In my line of work, it’s a common occurrence to run into founders who are no longer involved in the successful companies they built. At first glance, a departed founder from a successful company seems like an anathema. After all, venture capital firms these days are each falling over each other to position themselves as “founder friendly.” Given that most founders will only create one company, one might surmise that such founders are loath to depart from their greatest moment in the sun. Nonetheless, I probably find myself chatting with a departed founder of a successful company each week.
The conversation with the departed founder experience is often bittersweet. These departed founders are proud of what they built, but you can often detect a distinct hint of sadness in their voice.
After listening to many of these stories, I have concluded that there are fundamentally four archetypes for the departed founder.
1. The Co-Founder (in name only): When a company starts, there are commonly two or three “founders” but one person may have more control and ownership than the others. The line separating the founding team from the first employee is often unclear. Often there is a main founder, and he or she uses the founder title to acquire free work from friends during a project’s embryonic stage. After all, founders don’t get paid. These “junior” founders rarely seem to last through Series B or C. As a company succeeds, the company attracts investors and talent. The senior founder finds that he can upgrade talent. Then, the junior founders are either shown the door or frustrated with their diminished role.
2. The Wrong Investor: Each “how to” list published by a VC or an entrepreneur contains an exhortation for entrepreneurs to conduct back channel references. Yet, so often, all it takes is a good brand name and the entrepreneur forgets this crucial step in the process. If a company is successful, the wrong kind of early investor can see that they can get more credit if they push the founder out.
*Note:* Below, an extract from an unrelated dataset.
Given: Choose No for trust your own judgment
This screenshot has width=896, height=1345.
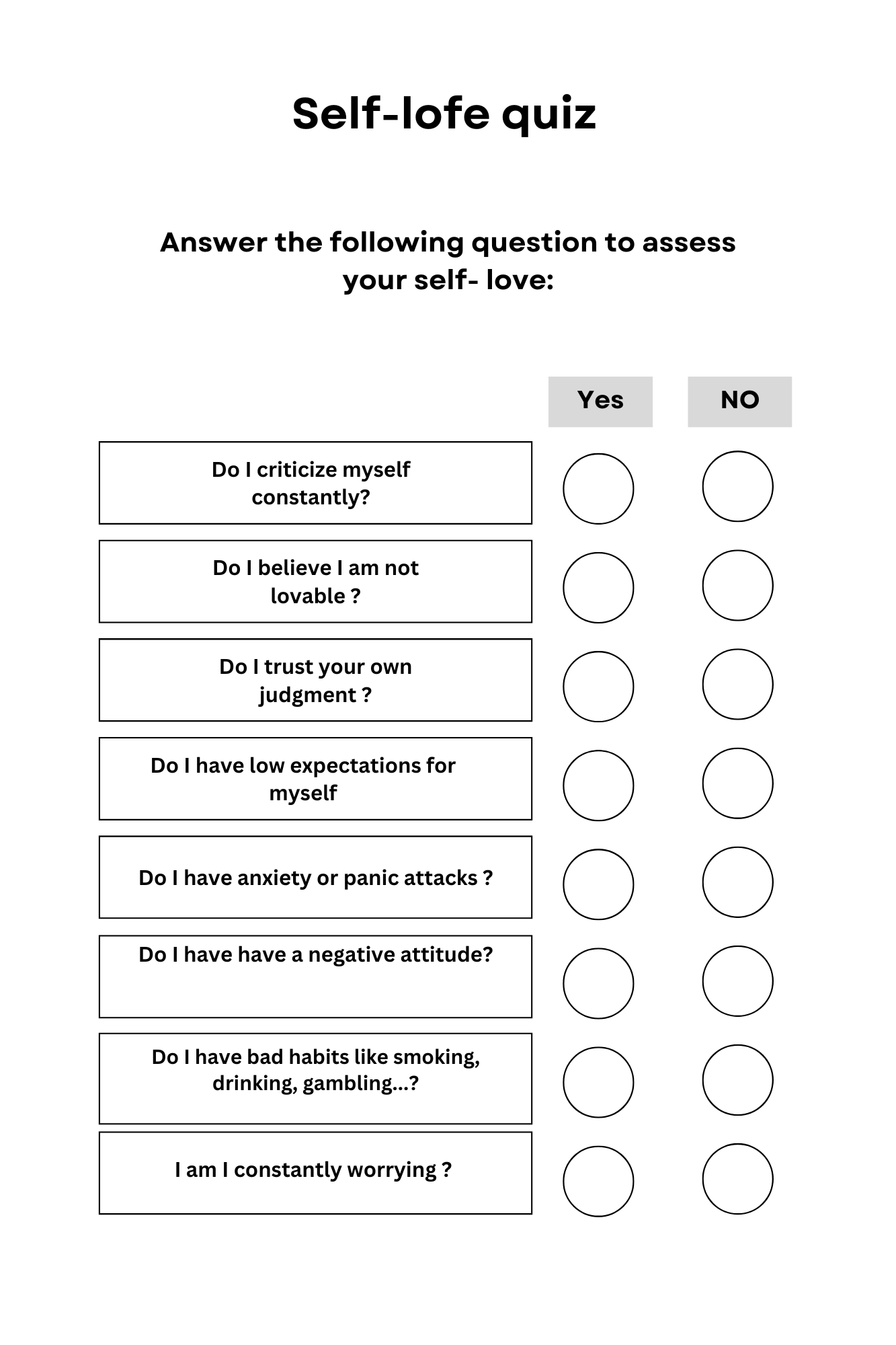Looking at the screenshot, I should click(737, 684).

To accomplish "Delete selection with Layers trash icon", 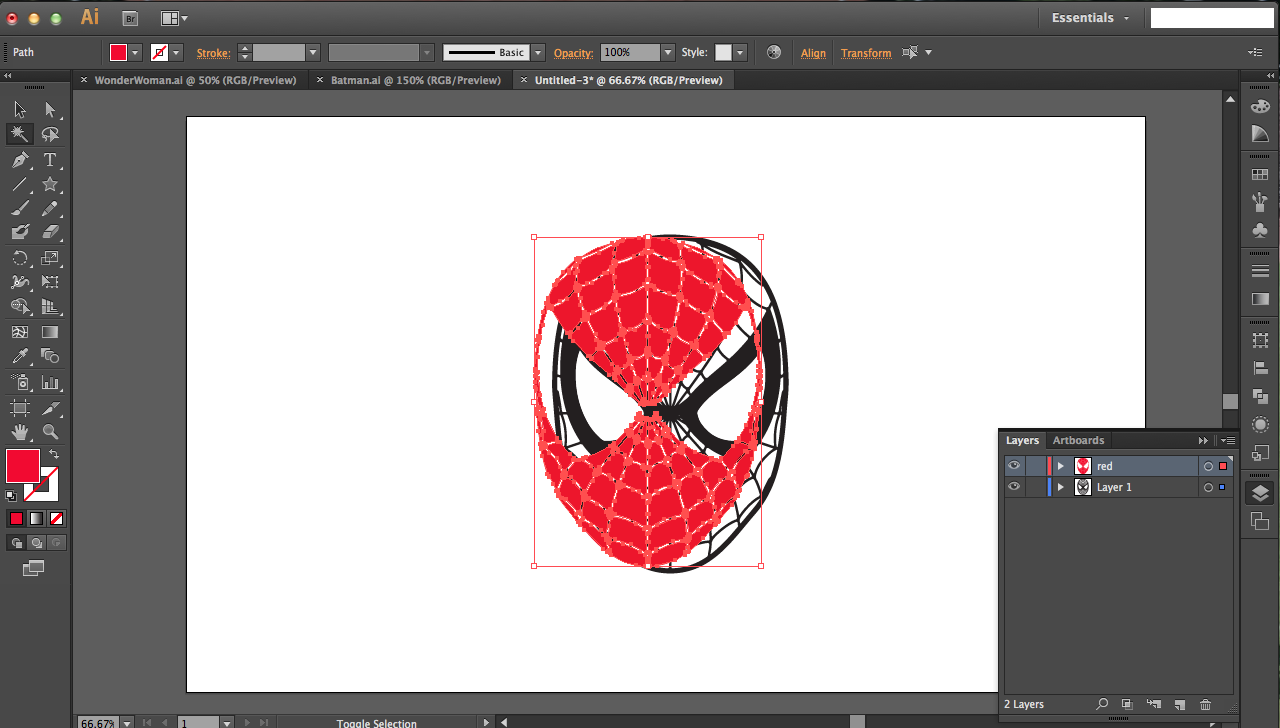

This rare situation can occur especially when the founder is young and the investor can demand “adult supervision.” This doesn’t happen often, but it happens.
3. The Portfolio Founder: A portfolio founder is one who, from the beginning, is at peace with their exit and knows they will bring in a manager/partner sooner rather than later to play the front man. They see that most of the value is created in the first few years and after that, after product/market fit, the issue is usually execution. Their goal is to get the huge early slug of equity and then let others carry the ball once the idea has found market validation. After a decade or so, these founders have amassed a portfolio of equity positions using other people’s money. As an investor, one has to have some respect for the kind of founder that can pull this off.
4. The Chief Strategy Officer: Its not uncommon for a founder to bring in a CEO to scale revenue towards a significant exit. When this occurs, some founders are kings without a kingdom and are given the title Chief Strategy Officer. Let’s be honest here: there is no such thing as a Chief Strategy Officer. That job is the entrepreneurial equivalent of being the Vice President. The title and role exists to keep the founder tightly by the CEOs side to take on whatever idiosyncratic projects arise. If the founder is a great utility infielder, and checks his ego at the door, the role can work. Often, however, “CSO/Founders” resign eventually and, since the job is not a real job, they are not replaced.